いつからそんな足速なったん。昔から運動音痴で、スポーツだけは苦手やったくせに。そんな風に逃げるなら、俺、太刀打ちできひん。
心の中で葵ちゃんに文句を言いながら、憧れた背中を見つめた。結局、俺はいつまでも追いかけるばかりで、彼女が手に入るなんて、わがままな夢だったのかもしれない。
皓太、と優しく笑う顔とか、大きくなったね、と伸ばしてくる掌とか、俺が前に立つとすっぽり隠れてしまう肩幅とか、時々見えてどきっとする背中とか、脱いだ靴を並べるととんでもなく小さく見える足とか、ああもう、何もかも全て。
「…好きや、」
だから、逃げないで、どこにも行かないで、ずっと俺の隣で笑っていて。そう強く思うと、逃げていた葵ちゃんは突然立ち止まって、振り返る。そして、。
ーーー皓太、皓太!
「…っ、るさ」
耳元で響く、大きな声。あんな遠くにいるのに、どんな声量してるんだ。そんなことを考えていると、体が揺れて、視界が明るくなった。
「…っ、葵ちゃ、ん」
「皓太、大丈夫?魘されてたよ」
「え…、は…?ゆ、め?」
「夢みてたの?どんな夢?」
「葵ちゃんの足がめっちゃ早くて、全然追いつかんくて…追いかける夢」
「ふは、なあにそれ」
あ、笑ってる。良かった、夢だったんだ。やっぱり笑顔がかわいい。小さい頃から変わらない笑顔。
「良かった、熱下がってきたね」
「熱…?」
「昨日、熱が出たって連絡きたからびっくりしたよ…覚えてないの?」
「え、あー…なんとなく覚えとる」
「ずっと看病してあげてたんだから、今度高級焼肉奢ってよね」
「えぐ…」
「…うそ。早く良くなるといいね」
お医者さん行ってね、と小さな手が額を撫でた。その掌に、ほっとする。
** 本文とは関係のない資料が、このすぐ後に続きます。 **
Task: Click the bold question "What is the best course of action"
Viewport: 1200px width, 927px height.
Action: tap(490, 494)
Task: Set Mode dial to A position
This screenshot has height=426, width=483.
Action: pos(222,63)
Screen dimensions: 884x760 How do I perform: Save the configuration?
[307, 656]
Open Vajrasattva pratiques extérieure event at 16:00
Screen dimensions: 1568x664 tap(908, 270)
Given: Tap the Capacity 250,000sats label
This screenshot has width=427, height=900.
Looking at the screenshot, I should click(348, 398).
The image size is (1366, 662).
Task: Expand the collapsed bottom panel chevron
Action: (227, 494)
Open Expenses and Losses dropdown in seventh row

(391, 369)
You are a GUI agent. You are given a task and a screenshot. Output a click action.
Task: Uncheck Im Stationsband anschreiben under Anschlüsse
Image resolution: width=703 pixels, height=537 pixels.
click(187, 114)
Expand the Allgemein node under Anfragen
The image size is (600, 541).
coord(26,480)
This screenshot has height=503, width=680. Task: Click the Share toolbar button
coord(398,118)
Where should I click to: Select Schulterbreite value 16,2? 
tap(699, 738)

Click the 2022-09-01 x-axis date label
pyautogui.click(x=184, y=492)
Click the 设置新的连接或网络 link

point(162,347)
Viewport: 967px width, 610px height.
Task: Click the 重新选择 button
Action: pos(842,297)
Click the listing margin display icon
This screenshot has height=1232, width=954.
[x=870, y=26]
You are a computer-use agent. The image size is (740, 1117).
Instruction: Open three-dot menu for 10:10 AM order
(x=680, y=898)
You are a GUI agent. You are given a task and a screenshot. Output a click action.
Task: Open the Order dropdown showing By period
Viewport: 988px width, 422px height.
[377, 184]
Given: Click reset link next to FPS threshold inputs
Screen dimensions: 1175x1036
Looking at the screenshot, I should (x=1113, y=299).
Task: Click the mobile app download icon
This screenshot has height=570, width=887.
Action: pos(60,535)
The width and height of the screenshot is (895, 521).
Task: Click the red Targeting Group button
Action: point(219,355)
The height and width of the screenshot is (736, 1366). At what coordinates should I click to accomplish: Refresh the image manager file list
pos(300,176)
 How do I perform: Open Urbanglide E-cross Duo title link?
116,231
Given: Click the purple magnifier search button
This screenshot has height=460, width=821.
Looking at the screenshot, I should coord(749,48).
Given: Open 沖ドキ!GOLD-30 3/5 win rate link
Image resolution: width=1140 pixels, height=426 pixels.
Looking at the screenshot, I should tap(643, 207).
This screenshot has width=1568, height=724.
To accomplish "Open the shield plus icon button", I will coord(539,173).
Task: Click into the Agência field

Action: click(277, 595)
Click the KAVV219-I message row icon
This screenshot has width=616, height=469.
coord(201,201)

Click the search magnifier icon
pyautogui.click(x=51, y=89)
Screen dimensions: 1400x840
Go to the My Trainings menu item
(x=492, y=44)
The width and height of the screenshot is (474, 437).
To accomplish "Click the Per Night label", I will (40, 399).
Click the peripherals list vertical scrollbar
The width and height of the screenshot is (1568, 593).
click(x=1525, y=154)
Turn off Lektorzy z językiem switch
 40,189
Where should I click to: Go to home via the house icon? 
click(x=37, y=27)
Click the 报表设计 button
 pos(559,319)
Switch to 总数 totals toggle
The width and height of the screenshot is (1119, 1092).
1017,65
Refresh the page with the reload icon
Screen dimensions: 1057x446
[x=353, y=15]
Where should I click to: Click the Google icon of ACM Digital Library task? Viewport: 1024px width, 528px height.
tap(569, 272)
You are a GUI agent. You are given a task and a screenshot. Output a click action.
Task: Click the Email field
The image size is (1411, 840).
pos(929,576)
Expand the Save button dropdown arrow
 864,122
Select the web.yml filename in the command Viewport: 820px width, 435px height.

葵ちゃんがここにいる、ってそう思えて、安心する。
「葵ちゃんがな、めちゃ逃げるから、俺必死になって追いかけるんやけど、」
「うん」
「…なんや、現実みたいやった。せっかく捕まえた思うたのに、また逃げんのかい、みたいな」
「…」
「だから、夢で、ほんまよかった…」
少し俯いた瞳から、綺麗な睫毛が覗いた。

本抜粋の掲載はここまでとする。